もっとも切り立った崖が多く、平野谷と同様に地盤は緩そうだ。路肩の崩落や崖からの落石が多発する道に感じる。



谷は深い。もし道が崩落すれば復旧にはかなり時間が掛かるのだろう。幸い崩落現場に出会うことなく二本松林道を通過できた。一旦猩々池へと向かったことで偶然にも回避できたのかもしれない。



二本松林道から平野谷西尾根ルートを下山するつもりでやってきたが、西尾根ルートの南側に向かう入口には「迷いやすく危険、他のルートを利用せよ」との注意看板が立っている。つい3日前にこの近くで道に迷っただけに、無理に危険ルートに突入できるはずもない。



結局、今や勝手知ったる平野谷を再び歩いて下山する。道を塞ぐ倒木を潜るのも、今週4回目になる。



3日前にはしっかりと立てられていたはずの、東尾根ルートへ向かう道(たぶん)の入口に掲げられていた「この道は通るな」の注意看板が破壊されていた。この3日間は強い風雨も無かったはずだけれど…。



平野谷を横目に見ながら下山していく。3日前に何事もなければ、さほど印象に残る山行ではなかっただろうが、危ない思いをした平野谷は永らく記憶に残る道になりそうだ。



3時間半ほどの山歩きを終えて、今日も無事下山のお礼を兼ねて五宮神社に再詣する。何年か前に一宮神社から八宮神社まで生田神社の八裔神を祀る8つの神社を巡るスタンプラリーに参加したが、今も開催中のようだ。



本日の歩行軌跡。ヤマレコのマップだ。歩行距離は8.2㎞。



平野谷(あわや遭難)【六甲山系】

 2021年2月21日


平野谷から鍋蓋山へと登ってみることにする。天気も良く、体調も悪くない。遭難寸前の大トラブルに見舞われることなど予想することもなく、何度かこのブログでも取り上げた五宮神社前の風見鶏風の案内標識に見送られて山へと入っていく。



神戸の街並みを横目に見下ろしながら、平野谷へと入っていく。難度の高い東尾根ルートのほかに、西尾根コースと谷ルートの3本の登山路があるが、今日は平野谷川沿いを歩く谷ルートを歩いていくことにする。川沿いなので大きく道を間違うこともなさそうだ。



人気はないけれど意外と歩きやすいとの評価が多い平野谷ルート。しかし、この道を忌避する人が多いのは、多数の廃バラックが道沿いに立っているからのようだ。バラック集落ができた経緯は知らないが、今では住む人の気配は感じられない。
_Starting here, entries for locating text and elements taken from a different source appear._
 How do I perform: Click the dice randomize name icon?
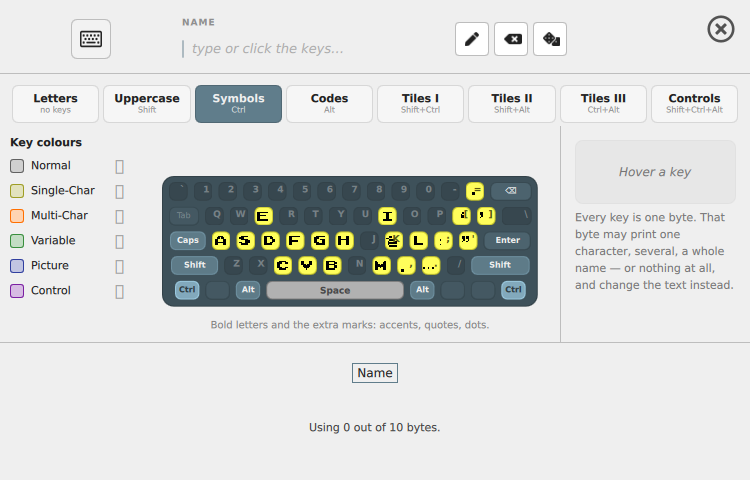550,39
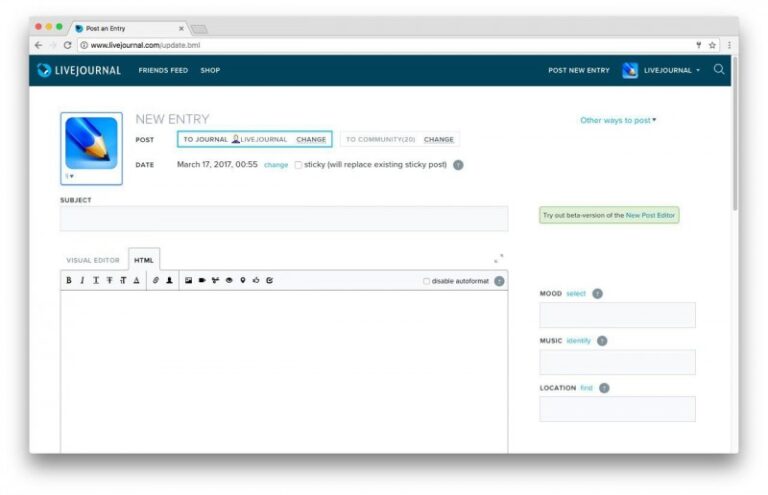
Task: Expand editor with the fullscreen arrows icon
Action: point(499,259)
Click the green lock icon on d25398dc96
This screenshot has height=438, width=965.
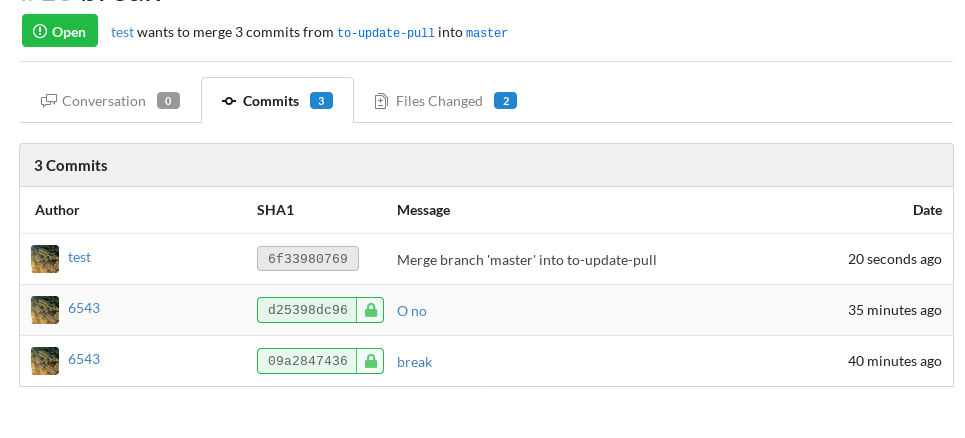pyautogui.click(x=370, y=311)
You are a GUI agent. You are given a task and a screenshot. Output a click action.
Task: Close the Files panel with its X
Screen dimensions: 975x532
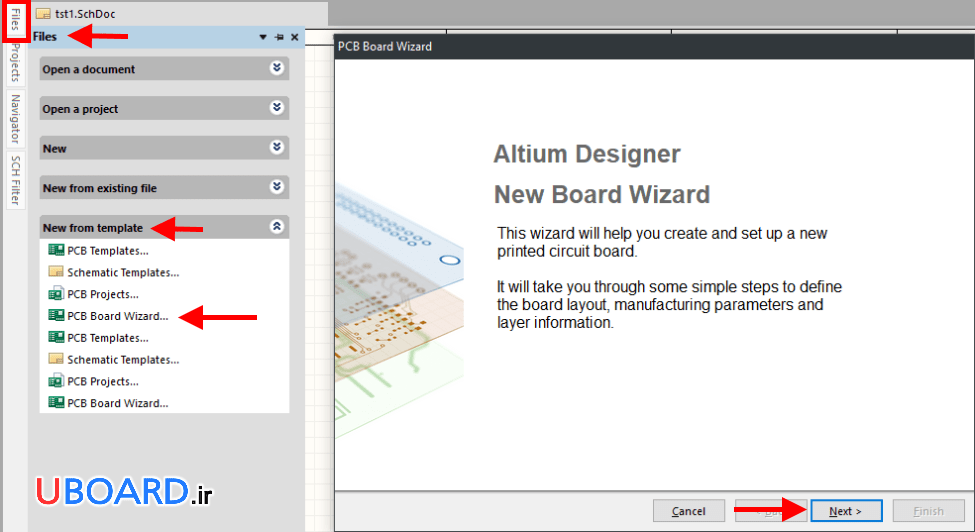[294, 37]
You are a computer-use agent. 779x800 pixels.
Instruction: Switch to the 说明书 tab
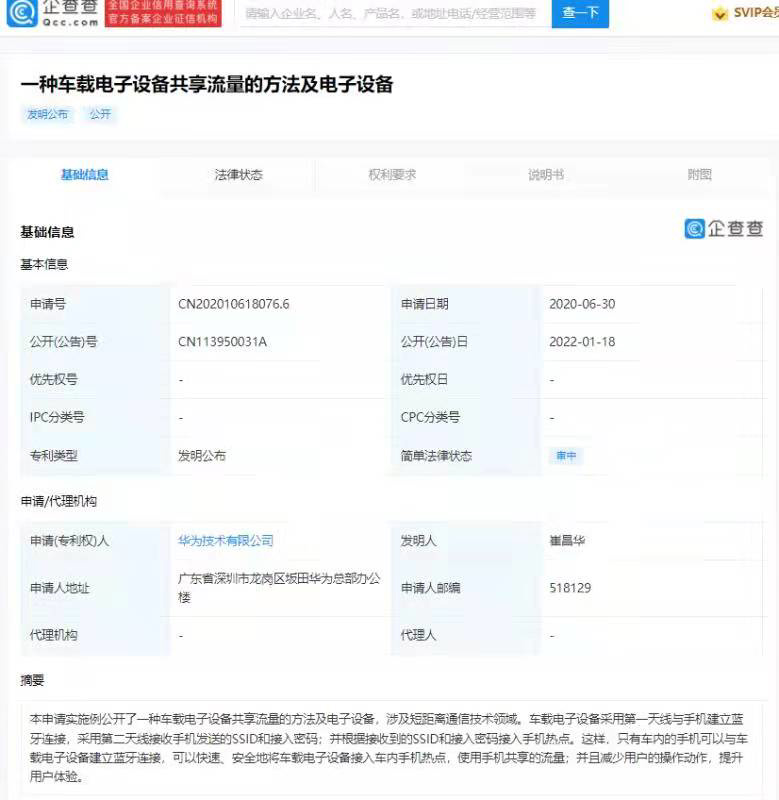click(546, 175)
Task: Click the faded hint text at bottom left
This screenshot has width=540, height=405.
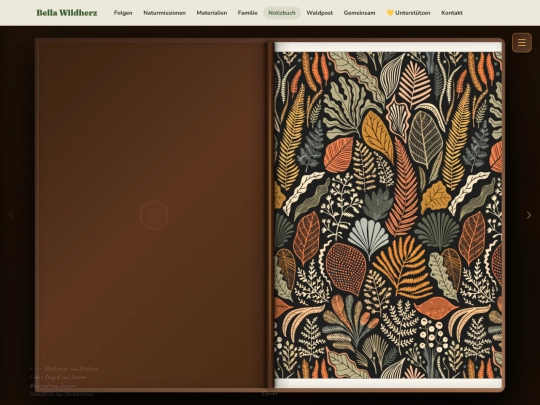Action: (x=64, y=382)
バラックエリアを過ぎると、決して悪くない道が続く。ちょっと狭いところや、路肩の緩いとこなどもあるけれど、危険は感じない。



勾配も緩やかだ。藪で覆われたようなところもあるけれど、道はしっかりと続いている。



登山路としての整備はあまり行き届いていない。標識もないし、倒木はそのまま放置されている。でも、これくらいの荒れようなら、むしろ自然と触れ合いを楽しめるというものだ。



調子よく30分近く登り、レンガ造りの堰堤の残骸が現れたあたりで道を見失う。GPSで確かめると僅かに登山路より西にずれたところにいるようだ。



ここで、戻って道を確かめれば良かったのだけれど、分岐点はなかったと思い込んだのが大きな間違い。この程度ならGPSの誤差ということもあろうと考え、荒れた坂を攀じ登っていくが、この後、坂の勾配がどんどん急なものになっていく。





その後は写真など撮る余裕もない山中徘徊となる。(ちなみに下記地図の横幅は150mほど、等高線幅は10m。ごく狭いエリアで1時間近くも藻掻き苦しんだことになる)

❶ 緩い地盤に苦労しながら時に四つん這いになりながら急坂を攀じ登るが、正しいルート(赤線)からはどんどん離れていく。登るのはいいけれど、下るのはとても怖いところまで来てしまった。12年前の滑落事故のときと酷似した状況だと思いつき、足が竦んでくる。

❷ いっそ西側の西尾根ルートまで坂を登り切ろうと進むが、急坂と藪のため進むことを断念する。あと50mというのに。

❸ やむなく藪を掻き分けながら斜面を北にトラバースしていくが、首や足に蔦が絡まり身動きが取れなくなることが続く。そのうえに鋭い棘を持つ植物にも難儀する。地盤は柔らかく足元の崩壊に怯えながらも、崖のような坂を下るよりマシと考えて進んでいく。

❹ ついに先へと進めなくなり、最終手段を講じるしなかなくなる。30mで20m近く下るという急坂を滑るように下りる。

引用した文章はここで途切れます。